Flowers Foods, a maker of supermarket baked goods, made CIO Vyto Razminas a senior VP. Don Nelson was promoted from VP of capabilities development to CIO at graphic design services provider VistaPrint. The realignments will position each company for growth and, in AmerisourceBergen’s case, to also streamline its organizational structure.

CIOs are well-positioned to benefit from organizational realignments, says Paul Groce, the leader of executive search firm CTPartners’ CIO practice. CIOs oversee technology for all functions inside the company, he says, so they have a firsthand view of how IT can “drive huge efficiencies” by aggregating and consolidating disparate finance, HR and supply chain systems. Such changes can be the catalyst for new organizational structures.”The CIO can be the enabler of the realignment,” says Groce. “If the CIO of a multinational, multidivisional company can convince everyone that compliance, HR and financial systems can run on a single platform, the CEO may decide to consolidate.”
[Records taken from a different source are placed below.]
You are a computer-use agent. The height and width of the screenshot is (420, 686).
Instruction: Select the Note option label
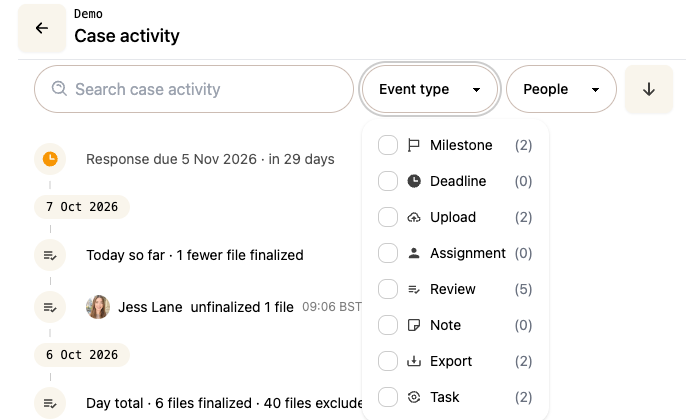click(x=445, y=325)
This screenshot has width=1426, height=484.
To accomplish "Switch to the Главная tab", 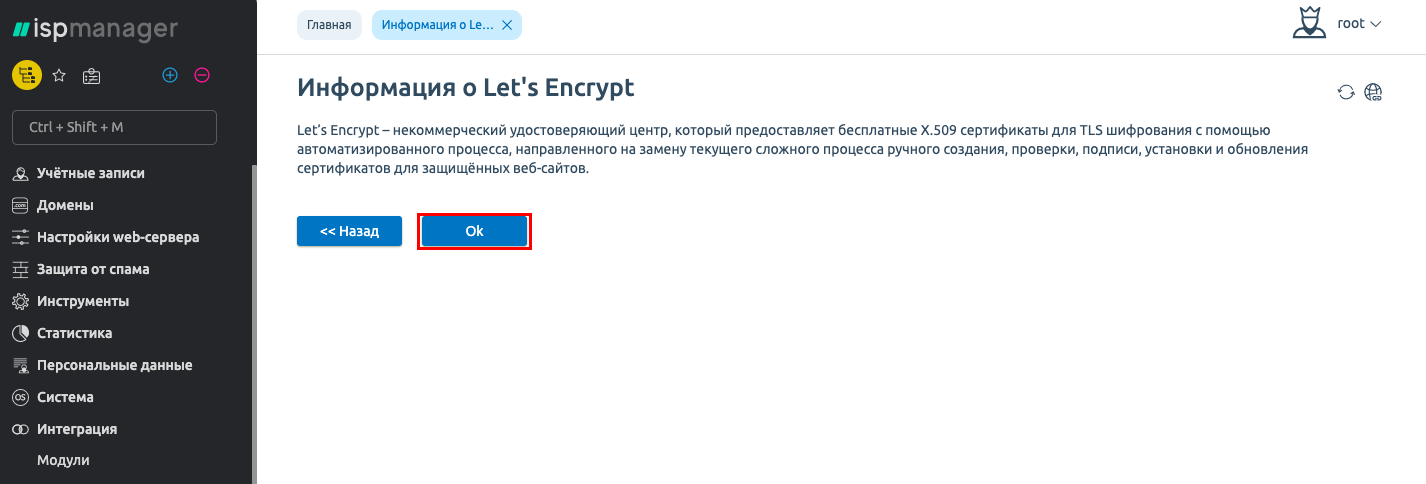I will pyautogui.click(x=329, y=25).

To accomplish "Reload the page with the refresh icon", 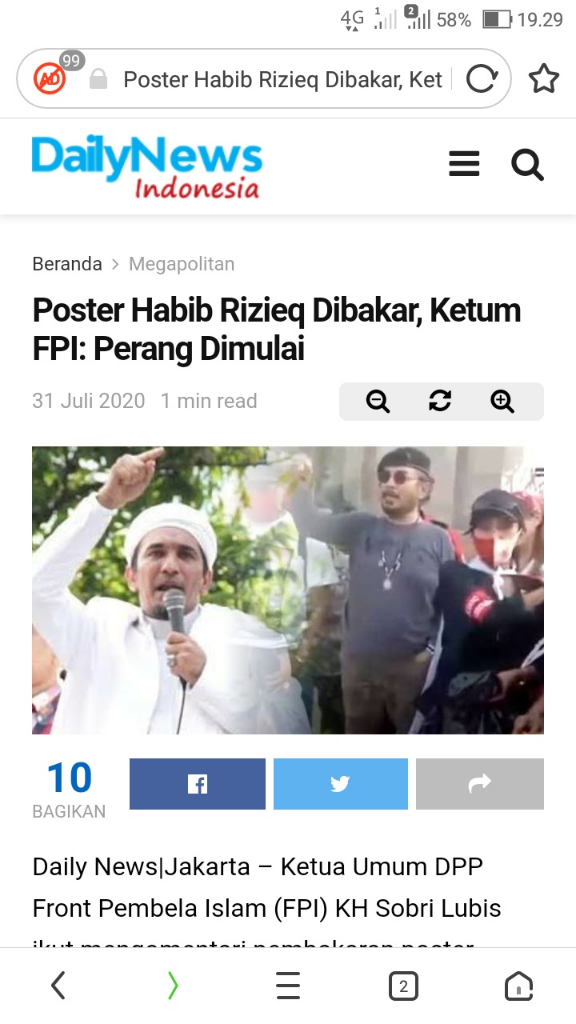I will [x=482, y=79].
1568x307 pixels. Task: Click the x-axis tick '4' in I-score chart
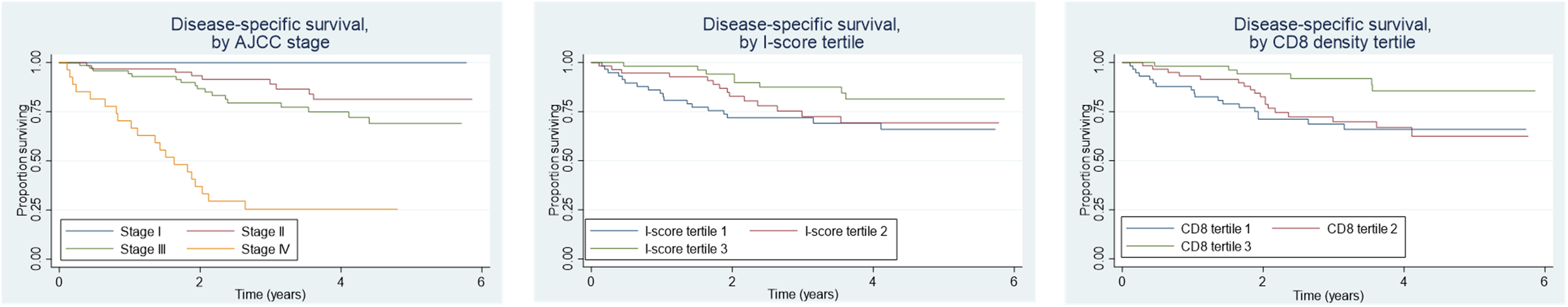[872, 282]
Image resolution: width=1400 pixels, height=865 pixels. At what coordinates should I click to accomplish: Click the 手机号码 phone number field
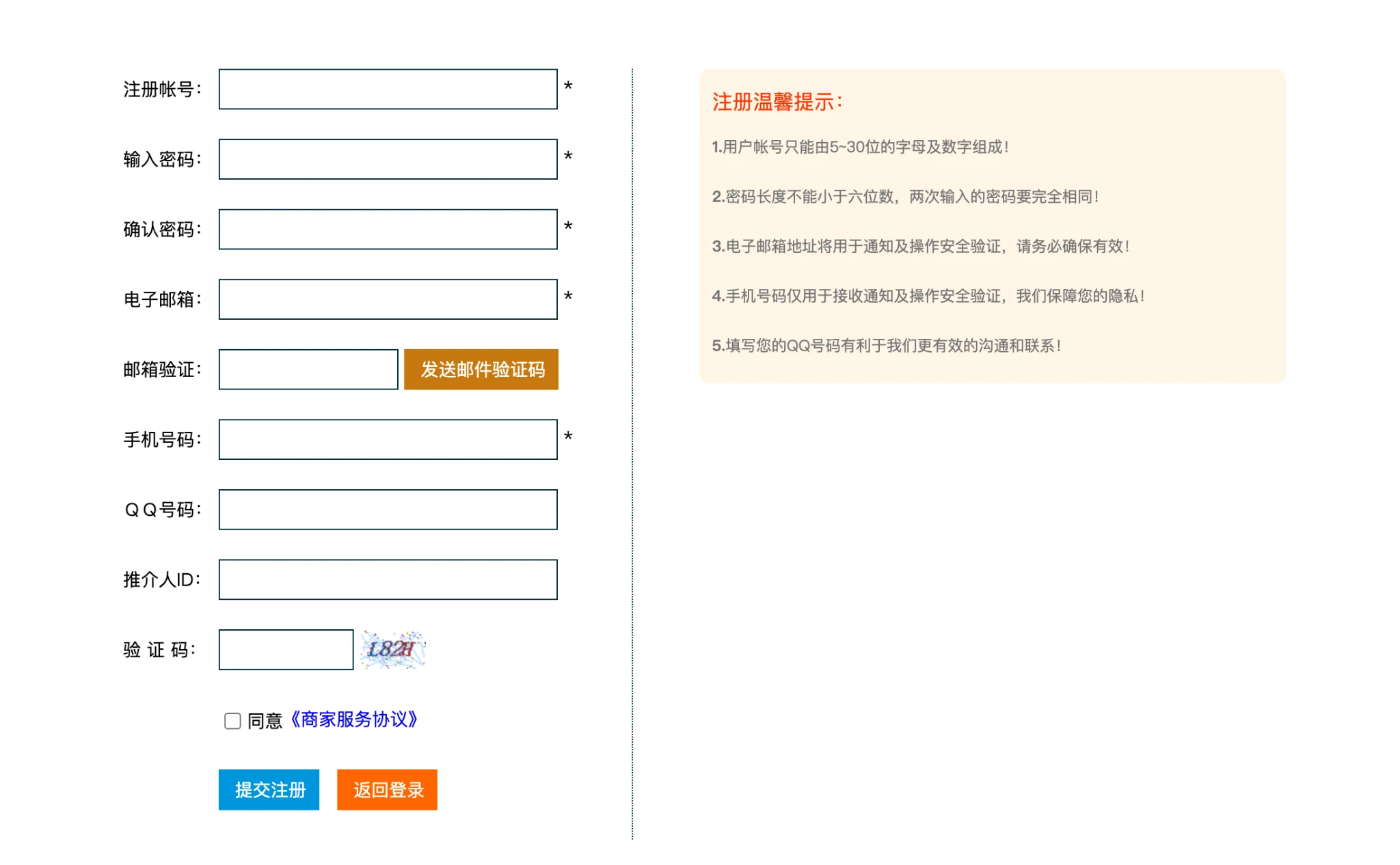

Groce says it wasn’t possible to achieve such efficiencies in the past because the technology wasn’t mature enough to support such realignments or companies’ reporting requirements. “Ten years ago such a move would have created confusion. Today you can truly supplant the layers, the redundancies in management and in geographies with technology, he says. The result: Other people move out and the CIO moves up.